▶ _ACTIVITY_
Across all the records, filter for lines with the word "agent" and copy them.

|---|

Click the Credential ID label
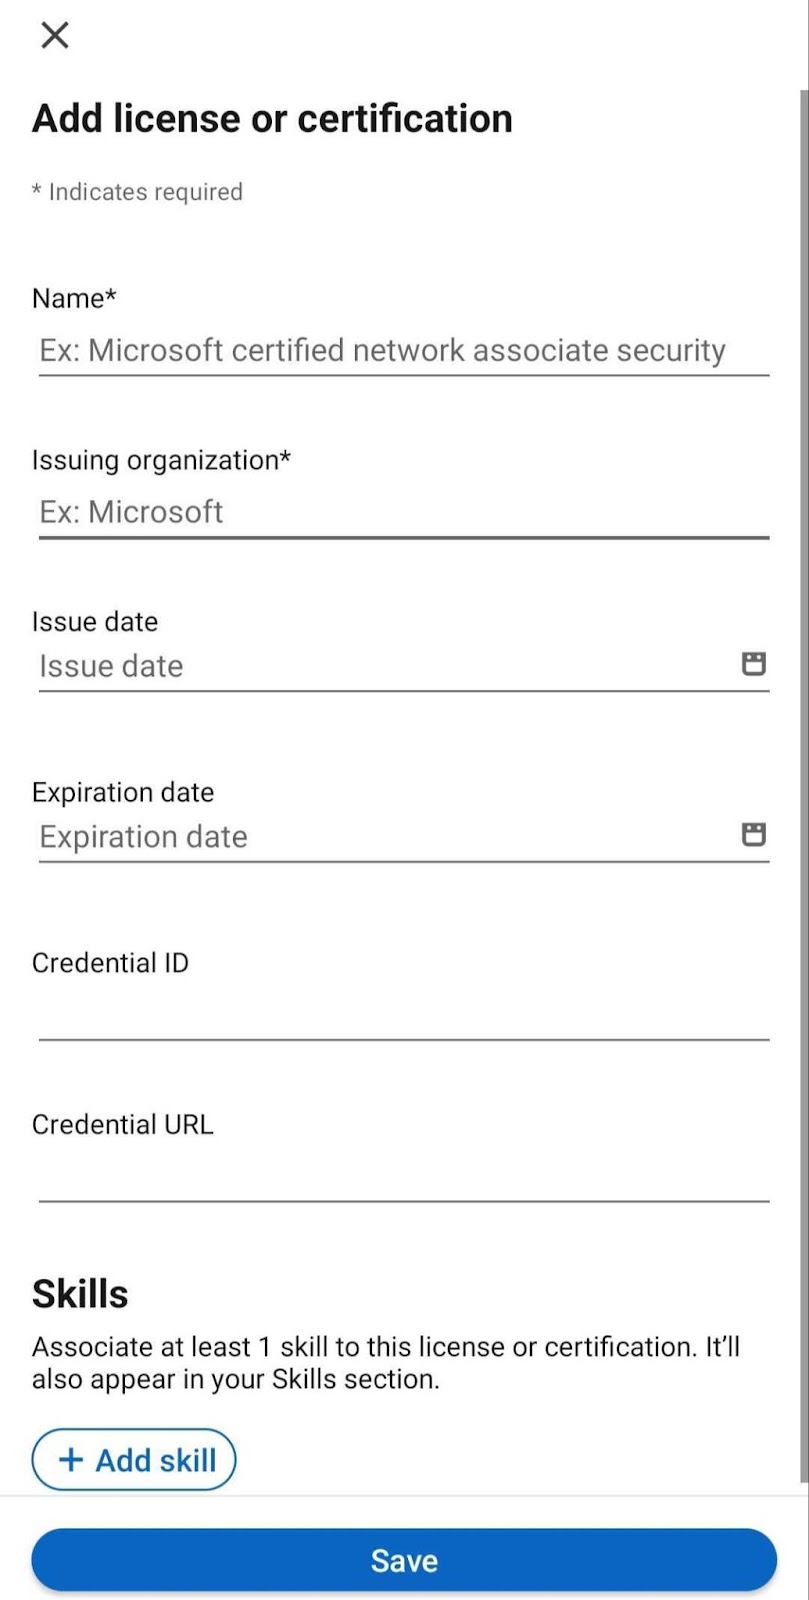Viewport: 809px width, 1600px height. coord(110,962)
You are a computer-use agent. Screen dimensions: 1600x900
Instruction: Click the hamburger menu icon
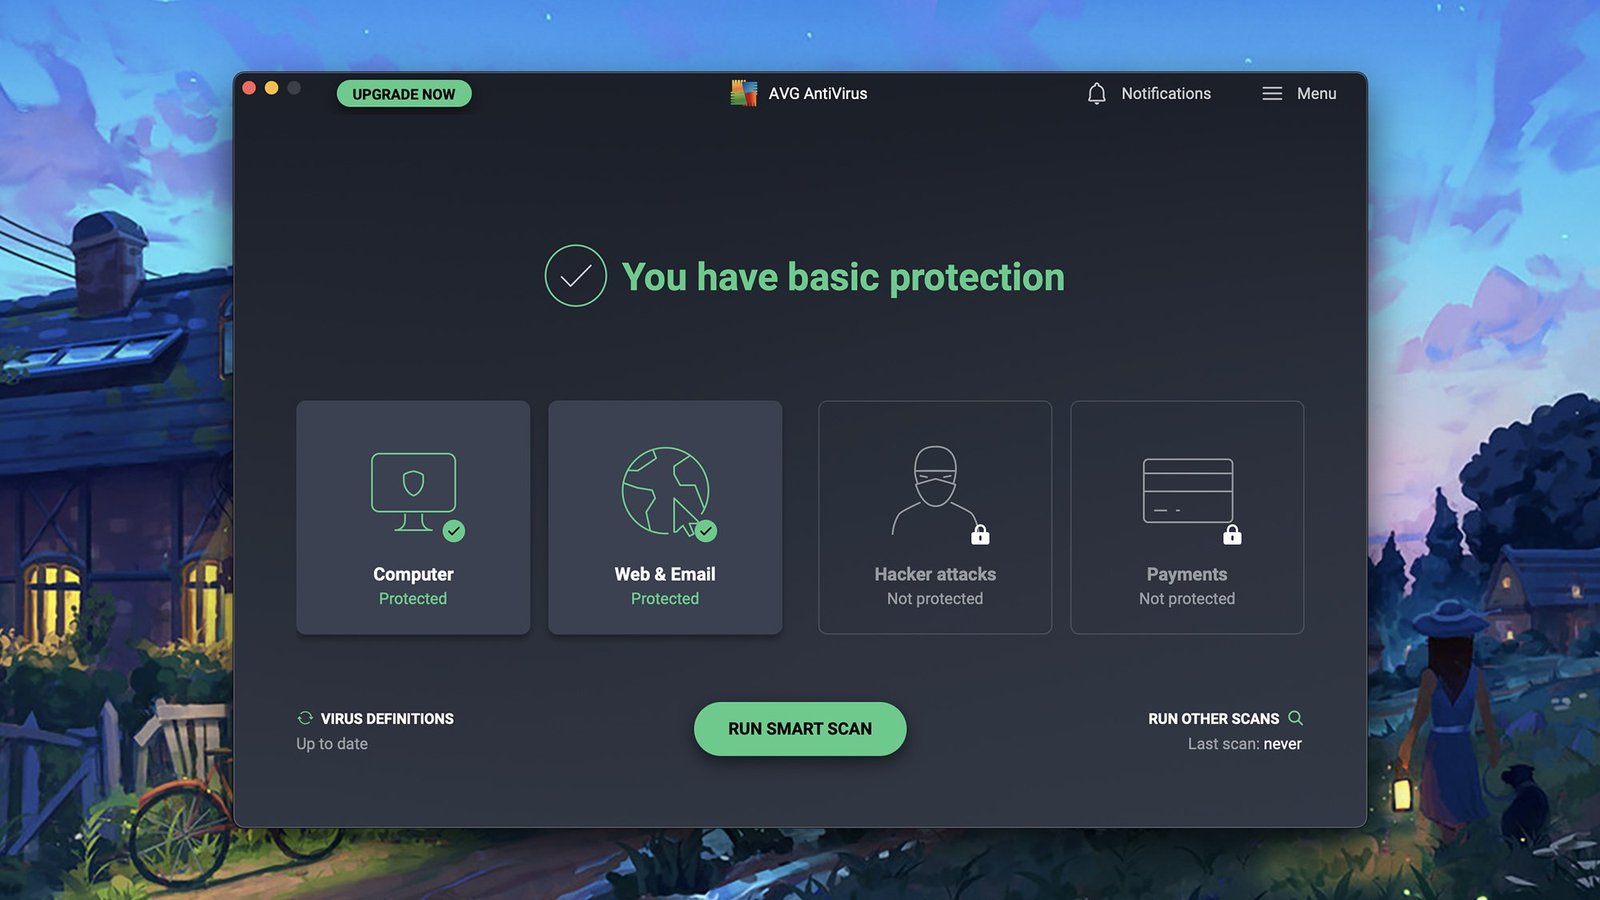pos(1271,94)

|---|

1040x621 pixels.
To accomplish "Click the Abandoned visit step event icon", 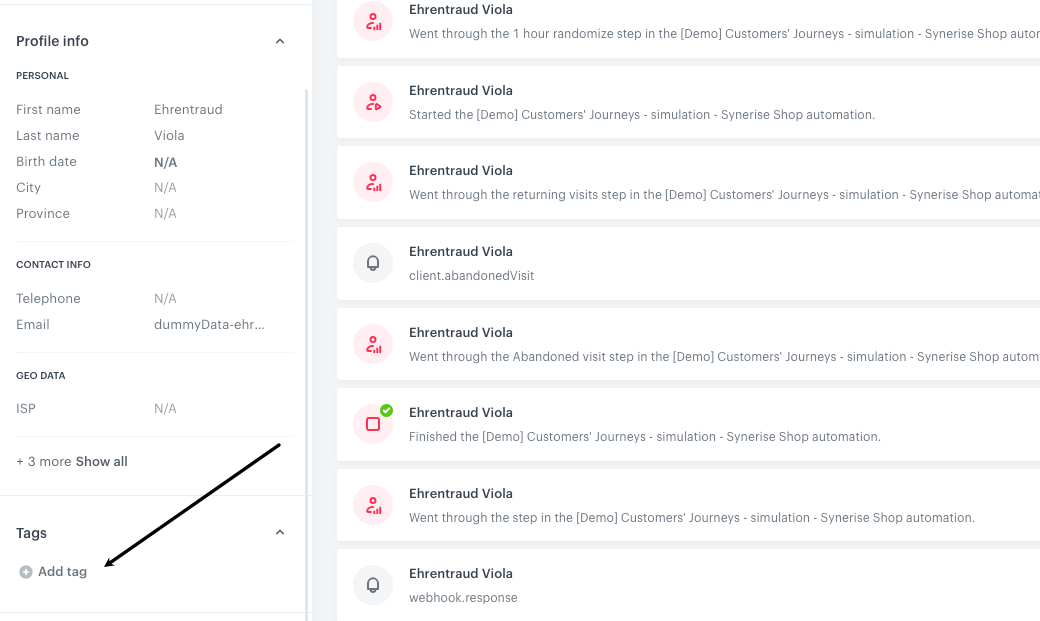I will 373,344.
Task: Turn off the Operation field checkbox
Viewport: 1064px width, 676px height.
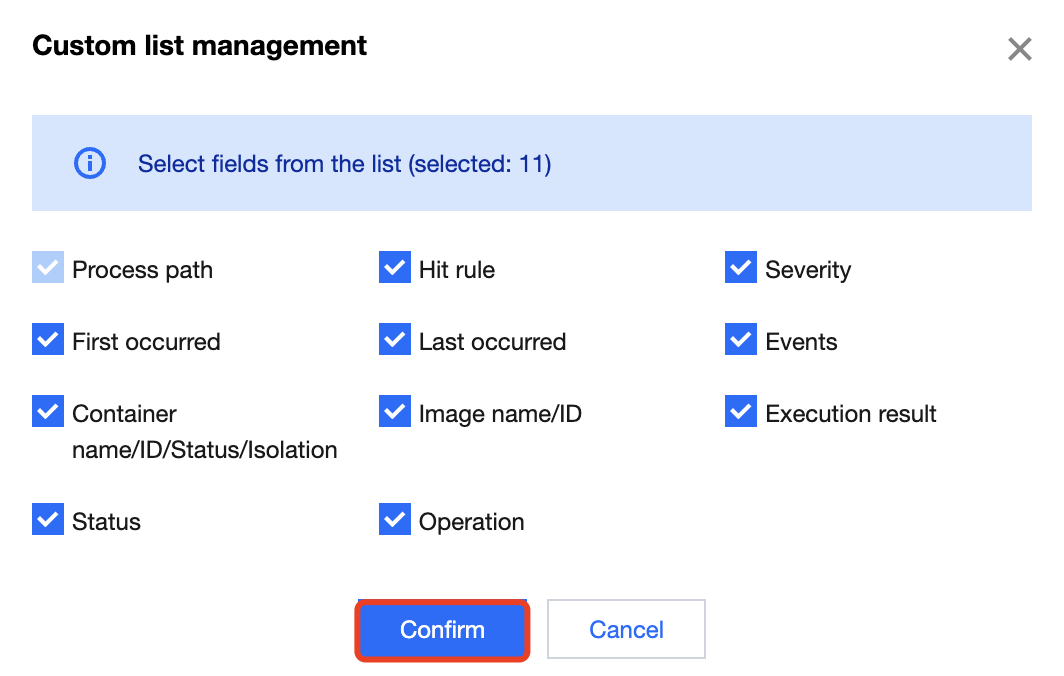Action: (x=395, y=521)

|---|

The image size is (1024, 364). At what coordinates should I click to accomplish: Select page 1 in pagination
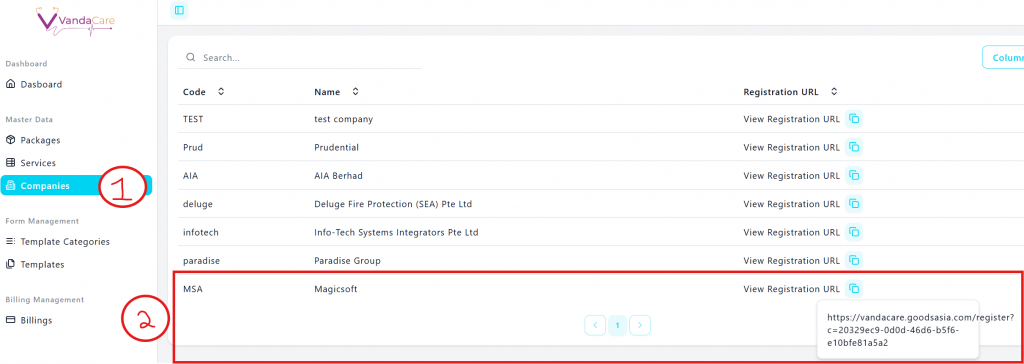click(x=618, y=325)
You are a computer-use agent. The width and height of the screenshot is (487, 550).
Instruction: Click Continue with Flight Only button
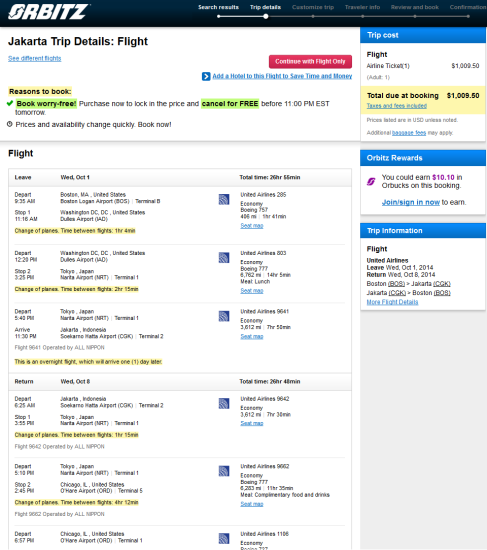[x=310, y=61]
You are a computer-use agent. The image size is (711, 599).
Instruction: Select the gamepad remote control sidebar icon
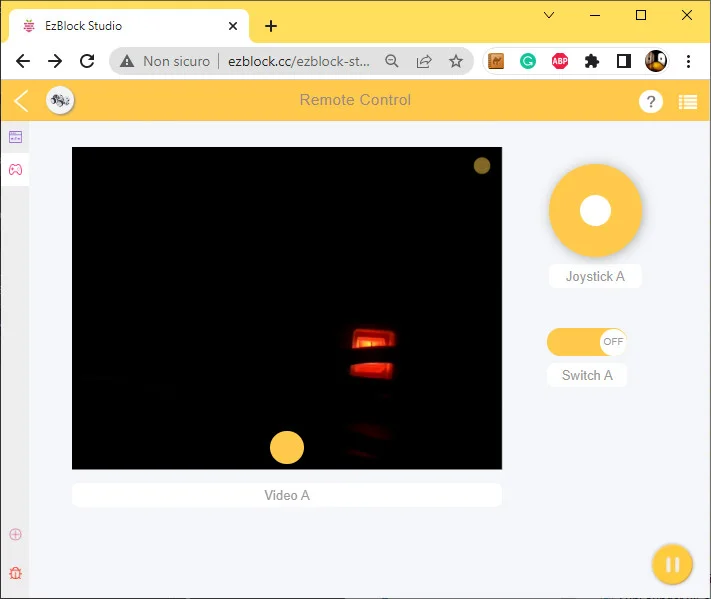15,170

|---|

▶ _FINAL ANSWER_
You are a computer-use agent. Screen dimensions: 1600x900
You are a computer-use agent. The width and height of the screenshot is (487, 550).
You are a computer-use agent. The image size is (711, 599).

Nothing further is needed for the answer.